This tutorial will show you how to extend Norconex HTTP Collector using Java to create a link checker to ensure all URLs in your web pages are valid. The link checker will crawl your target site(s) and create a report file of bad URLs. It can be used with any existing HTTP Collector configuration (i.e., crawl a website to extract its content while simultaneously reporting on its broken links). If you are not familiar with Norconex HTTP Collector already, you can refer to our Getting Started guide.
The link checker we will create will record:
- URLs that were not found (404 HTTP status code)
- URLs that generated other invalid HTTP status codes
- URLs that generated an error from the HTTP Collector
The links will be stored in a tab-delimited-format, where the first row holds the column headers. The columns will be:
- Referrer: the page containing the bad URL
- Bad URL: the culprit
- Cause: one of “Not Found,” “Bad Status,” or “Crawler Error”
One of the goals of this tutorial is to hopefully show you how easy it is to add your own code to the Norconex HTTP Collector. You can download the files used to create this tutorial at the bottom of this page. You can jump right there if you are already familiar with Norconex HTTP Collector. Otherwise, keep reading for more information.
Get your workspace setup
To perform this tutorial in your own environment, you have two main choices. If you are a seasoned Java developer and an Apache Maven enthusiast, you can create a new Maven project including Norconex HTTP Collector as a dependency. You can find the dependency information at the bottom of its download page.

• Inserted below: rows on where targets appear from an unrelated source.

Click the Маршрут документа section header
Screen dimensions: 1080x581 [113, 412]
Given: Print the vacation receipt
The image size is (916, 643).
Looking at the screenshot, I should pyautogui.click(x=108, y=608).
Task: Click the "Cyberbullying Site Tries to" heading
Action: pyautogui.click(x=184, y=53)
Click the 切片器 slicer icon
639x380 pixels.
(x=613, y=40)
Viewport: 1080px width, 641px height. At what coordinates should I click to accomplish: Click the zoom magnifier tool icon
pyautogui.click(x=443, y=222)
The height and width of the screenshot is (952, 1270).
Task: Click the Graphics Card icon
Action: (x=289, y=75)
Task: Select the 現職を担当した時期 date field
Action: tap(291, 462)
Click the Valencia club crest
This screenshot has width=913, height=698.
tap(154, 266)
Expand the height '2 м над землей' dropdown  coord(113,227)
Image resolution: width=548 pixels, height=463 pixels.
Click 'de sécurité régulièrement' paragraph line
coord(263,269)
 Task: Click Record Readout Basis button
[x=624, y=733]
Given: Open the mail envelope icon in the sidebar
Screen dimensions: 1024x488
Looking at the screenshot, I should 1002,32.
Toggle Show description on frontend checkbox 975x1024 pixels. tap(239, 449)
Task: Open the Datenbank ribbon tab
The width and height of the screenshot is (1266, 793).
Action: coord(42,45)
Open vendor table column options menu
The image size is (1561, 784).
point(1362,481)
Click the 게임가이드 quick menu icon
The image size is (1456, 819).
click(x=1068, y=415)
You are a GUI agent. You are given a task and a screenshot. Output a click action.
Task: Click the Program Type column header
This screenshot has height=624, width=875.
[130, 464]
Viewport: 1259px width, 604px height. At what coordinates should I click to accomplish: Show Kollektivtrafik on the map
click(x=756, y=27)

If you want a simpler option, first download the latest version of Norconex HTTP Collector and unzip the file to a location of your choice. Then create a Java project in your favorite IDE. At this point, you will need to add to your project classpath all Jar files found in the “lib” folder under your install location. To avoid copying compiled files manually every time you change them, you can change the compile output directory of your project to be the “classes” folder found under your install location. That way, the collector will automatically detect your compiled code when you start it.
You are now ready to code your link checker.
Listen to crawler events
There are several interfaces offered by the Norconex HTTP Collector that we could implement to achieve the functionality we seek. One of the easiest approaches in this case is probably to listen for crawler events. The collector provides an interface for this called ICrawlerEventListener. You can have any number of event listeners for your crawler, but we only need to create one. We can implement this interface with our link checking logic:
package com.norconex.blog.linkchecker; public class LinkCheckerCrawlerEventListener implements ICrawlerEventListener, IXMLConfigurable { private String outputFile; @Override public void crawlerEvent(ICrawler crawler, CrawlerEvent event) { String type = event.getEventType(); // Create new file on crawler start if (CrawlerEvent.CRAWLER_STARTED.equals(type)) { writeLine("Referrer", "Bad URL", "Cause", false); return; } // Only keep if a bad URL String cause = null; if (CrawlerEvent.REJECTED_NOTFOUND.equals(type)) { cause = "Not found"; } else if (CrawlerEvent.REJECTED_BAD_STATUS.equals(type)) { cause = "Bad status"; } else if (CrawlerEvent.REJECTED_ERROR.equals(type)) { cause = "Crawler error"; } else { return; } // Write bad URL to file HttpCrawlData httpData = (HttpCrawlData) event.getCrawlData(); writeLine(httpData.getReferrerReference(), httpData.getReference(), cause, true); } private void writeLine( String referrer, String badURL, String cause, boolean append) { try (FileWriter out = new FileWriter(outputFile, append)) { out.write(referrer); out.write('\t'); out.write(badURL); out.write('\t'); out.write(cause); out.write('\n'); } catch (IOException e) { throw new CollectorException("Cannot write bad link to file.", e); } } // More code exists: download source files }
As you can see, the previous code focuses only on the crawler events we are interested in and stores URL information associated with these events. We do not have to worry about other aspects of web crawling in that implementation. The above code is all the Java we need to write for our link checker.
Configure your crawler
If you have not seen a Norconex HTTP Collector configuration file before, you can find sample ones for download, along with all options available, on the product configuration page.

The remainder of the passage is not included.